In this study, we used the HADS in both the screening and diagnosis of anxiety and depression. We did not include other factors that might have direct psychosocial effects on the patients with acne, including those receiving psychiatric treatments, therapeutic management, and non-therapeutics such as nutritional supplementation.

Conclusion

A positive correlation was found between anxiety and depression scores in the patients with acne, which was not related to age group or educational level. However, the anxiety scores of the patients with acne showed a significant relationship with sex. In the management of acne vulgaris, long-term psychometric assessment is essential.

Strength and Limitations

The main strength of the study lies in the fact that it was based on a large sample size, was not restricted to a specific geographical area or facility, and included adolescents and adults, without restriction to a specific age group.

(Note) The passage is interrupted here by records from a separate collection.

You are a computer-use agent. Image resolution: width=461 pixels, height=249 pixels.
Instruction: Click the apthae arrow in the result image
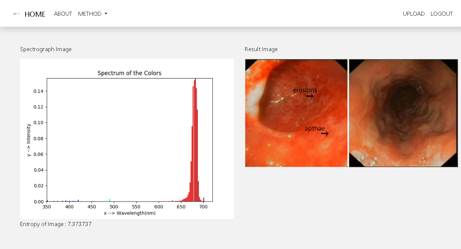324,134
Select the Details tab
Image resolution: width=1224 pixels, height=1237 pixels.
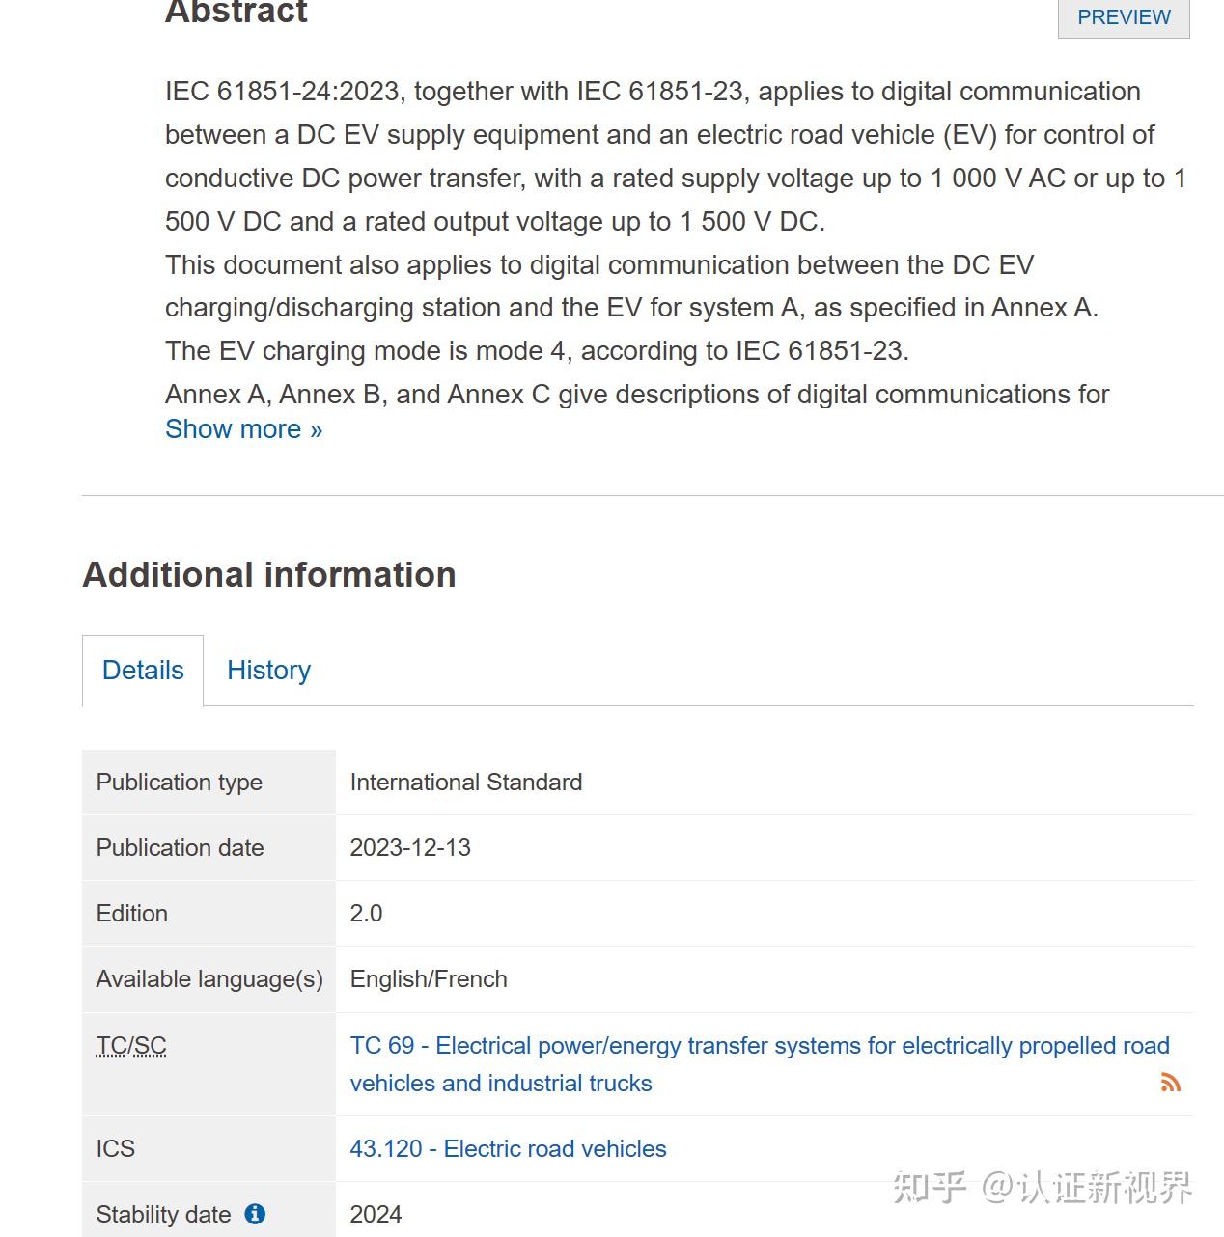coord(142,670)
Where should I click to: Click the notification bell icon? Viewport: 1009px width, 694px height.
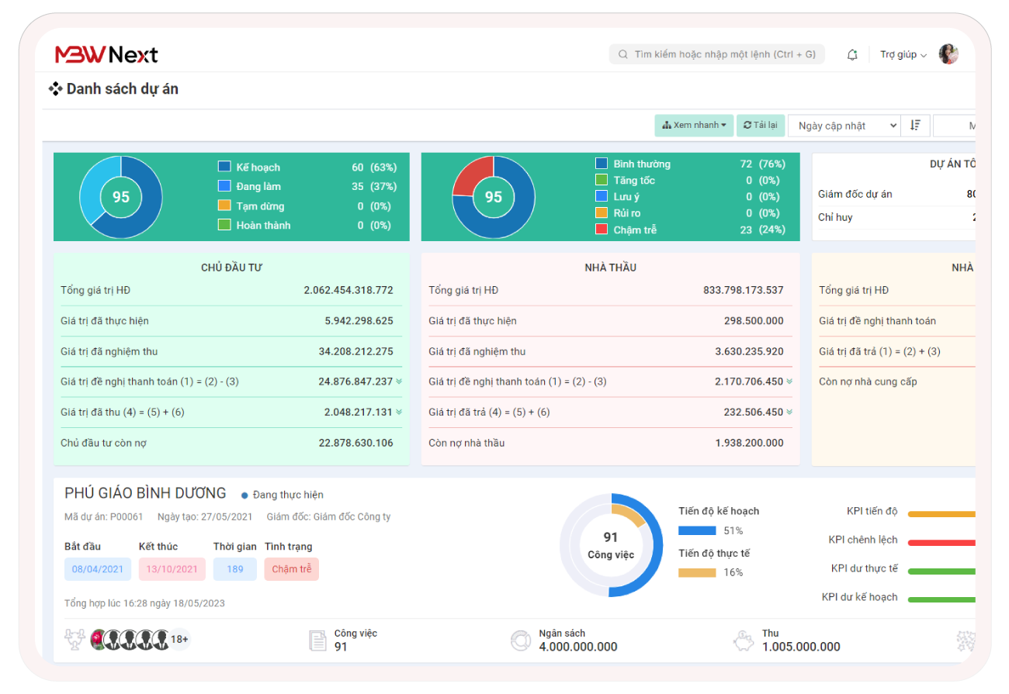[852, 54]
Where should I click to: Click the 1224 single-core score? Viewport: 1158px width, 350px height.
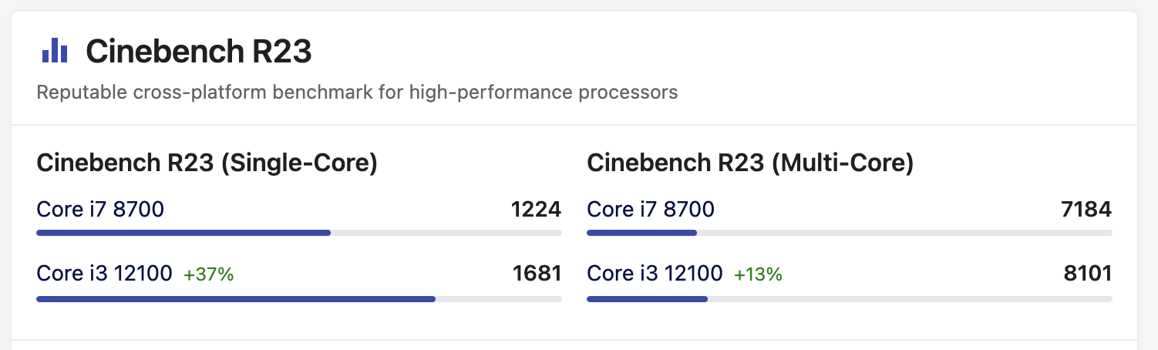[x=536, y=209]
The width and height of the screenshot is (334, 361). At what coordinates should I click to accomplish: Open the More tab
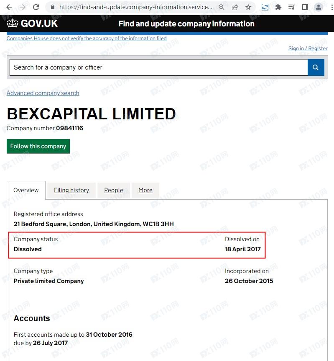point(145,190)
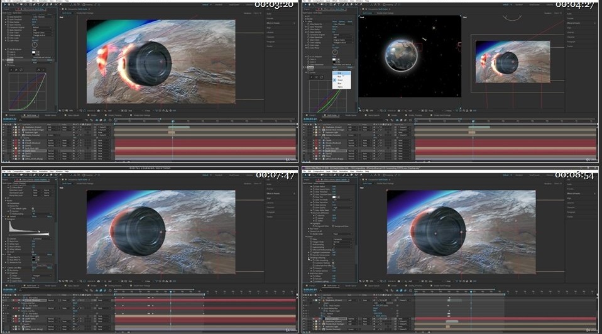This screenshot has width=602, height=334.
Task: Select the Red channel in the open dropdown list
Action: point(340,76)
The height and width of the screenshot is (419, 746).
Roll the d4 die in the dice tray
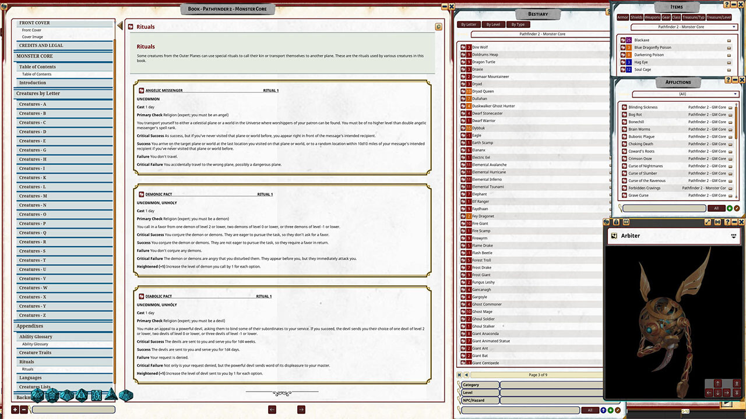click(x=111, y=396)
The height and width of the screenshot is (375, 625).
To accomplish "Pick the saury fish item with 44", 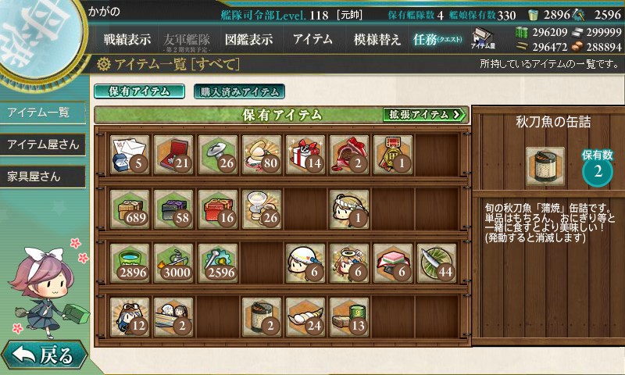I will tap(437, 263).
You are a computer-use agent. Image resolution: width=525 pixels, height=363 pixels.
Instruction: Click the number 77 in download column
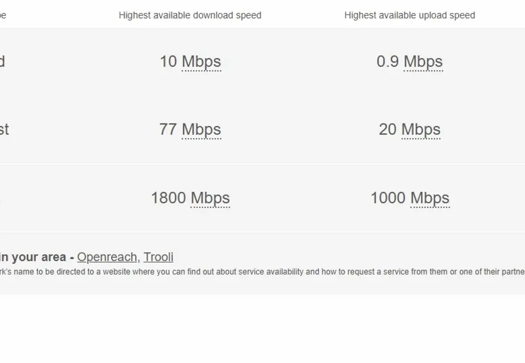click(168, 130)
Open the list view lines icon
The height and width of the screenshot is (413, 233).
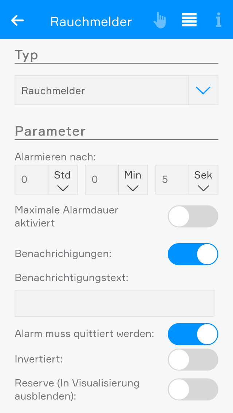(x=189, y=20)
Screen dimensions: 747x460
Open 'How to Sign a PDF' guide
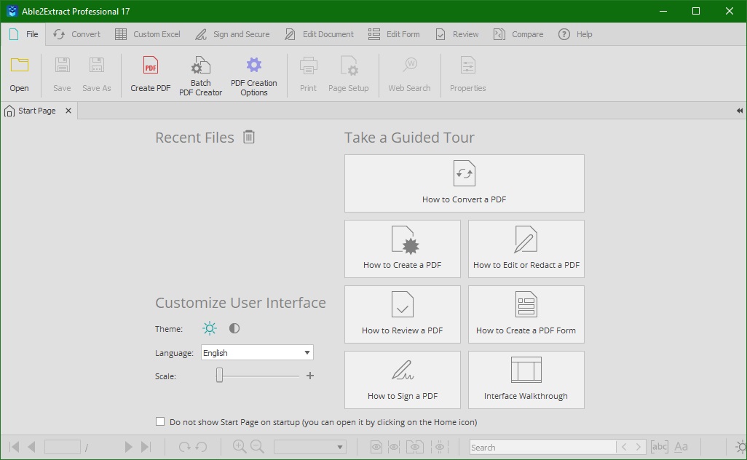pyautogui.click(x=402, y=379)
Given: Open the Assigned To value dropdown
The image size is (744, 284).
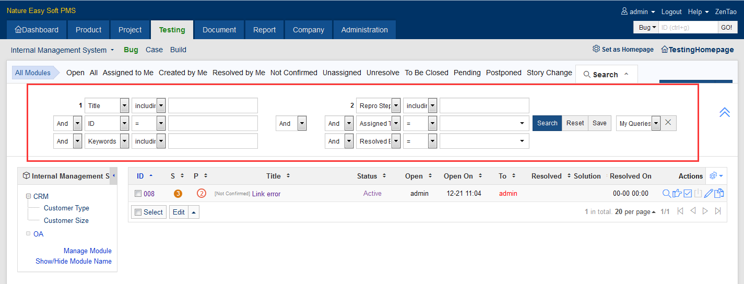Looking at the screenshot, I should 484,124.
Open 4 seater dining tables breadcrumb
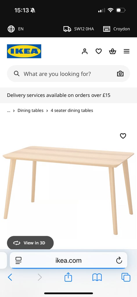This screenshot has height=297, width=137. click(x=72, y=111)
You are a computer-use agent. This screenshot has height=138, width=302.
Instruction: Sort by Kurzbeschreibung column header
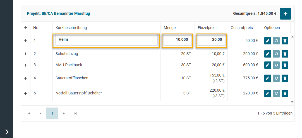(x=71, y=28)
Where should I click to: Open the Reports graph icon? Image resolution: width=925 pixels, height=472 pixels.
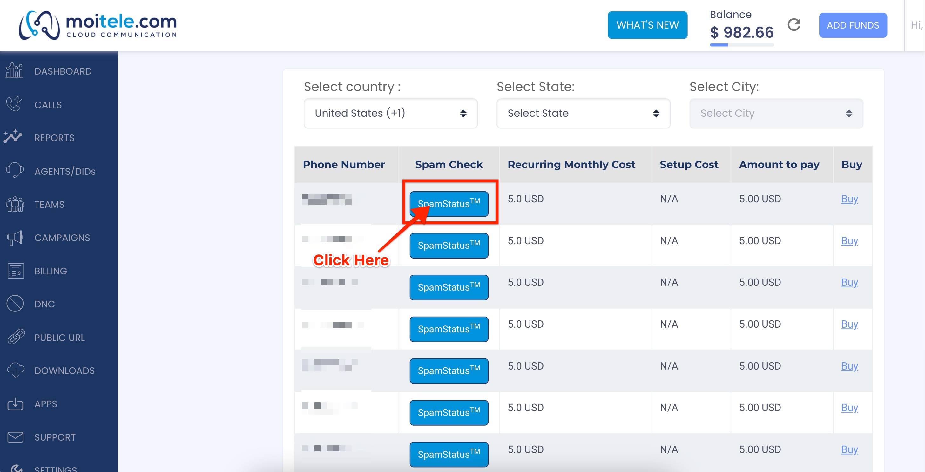[13, 137]
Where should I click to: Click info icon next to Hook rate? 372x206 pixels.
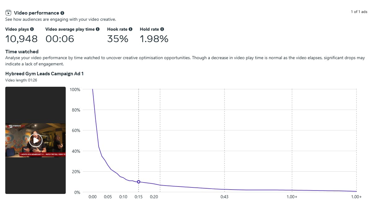point(131,29)
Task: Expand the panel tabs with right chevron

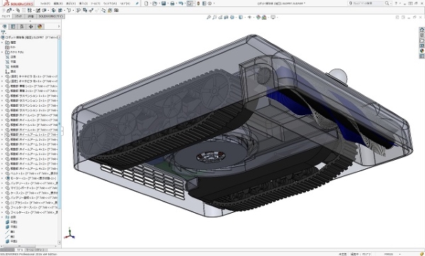Action: click(x=59, y=26)
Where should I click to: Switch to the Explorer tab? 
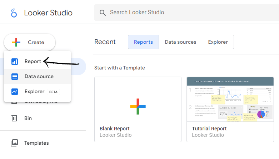pyautogui.click(x=218, y=42)
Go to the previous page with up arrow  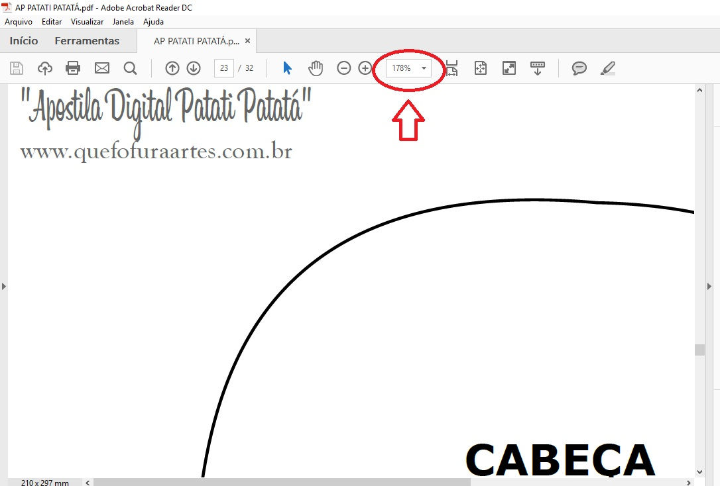[x=172, y=68]
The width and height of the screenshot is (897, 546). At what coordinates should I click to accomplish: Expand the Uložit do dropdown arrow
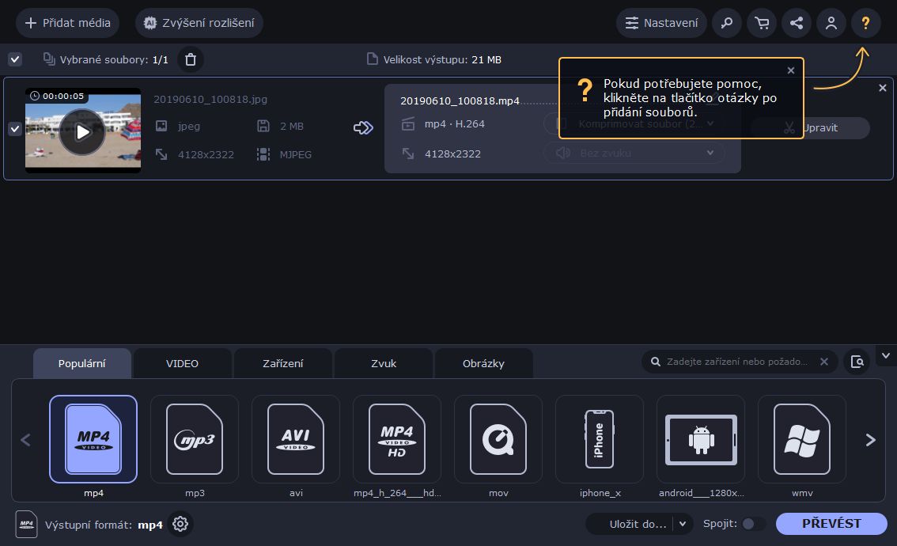click(683, 524)
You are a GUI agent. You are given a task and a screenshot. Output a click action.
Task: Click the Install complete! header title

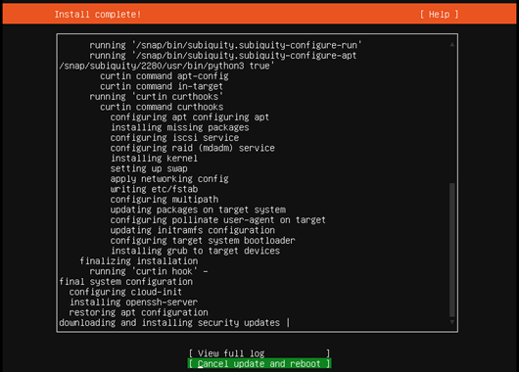98,15
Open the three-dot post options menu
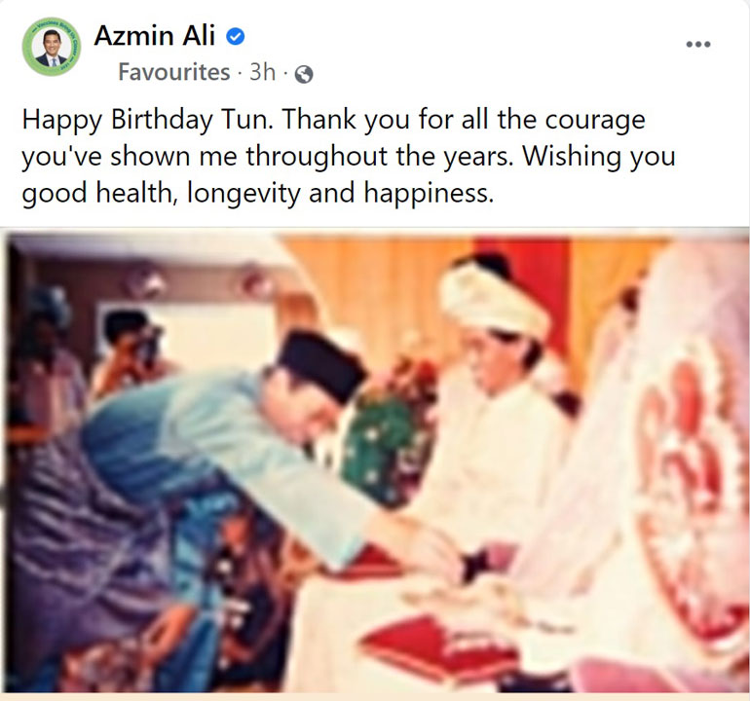The width and height of the screenshot is (750, 701). tap(697, 45)
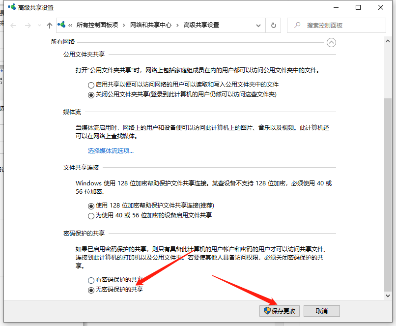396x326 pixels.
Task: Select 关闭公用文件夹共享 option
Action: 90,94
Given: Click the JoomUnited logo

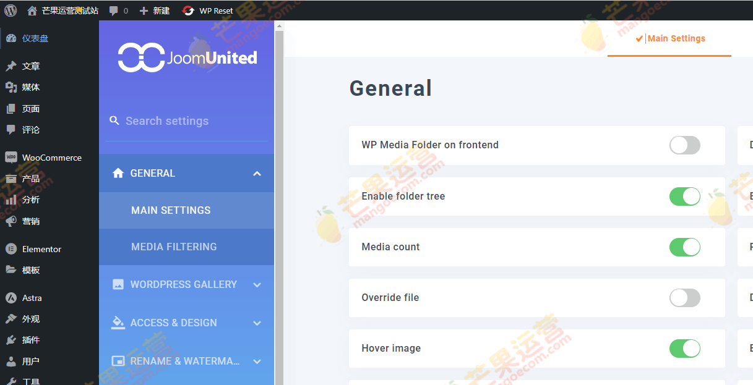Looking at the screenshot, I should coord(187,57).
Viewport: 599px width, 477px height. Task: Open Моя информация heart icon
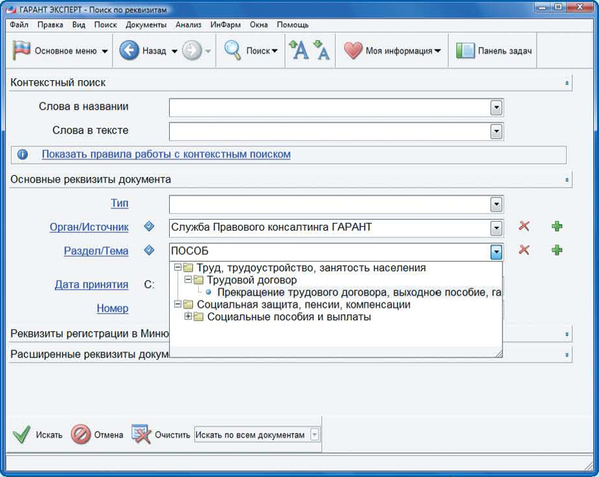353,51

In terms of limitations, some demographic variables were not matched between the cases and controls. Furthermore, some of our controls were selected from among employees of hospitals, including physicians and nurses, and might have higher levels of health in comparison with the general population.

Funding Statement

The authors received no financial support for the research, authorship, and/or publication of this article.

Abbreviations

GAGS, Global Acne Grading System; HADS, Hospital Anxiety and Depression Scale; SPSS, Statistical Package for Social Sciences.

Author Contributions

All authors made substantial contributions to conception and design, acquisition of data, or analysis and interpretation of data; took part in drafting the article or revising it critically for important intellectual content; agreed to submit to the current journal; gave final approval of the version to be published; and agree to be accountable for all aspects of the work.

Disclosure

The authors declare that there are no conflicts of interest.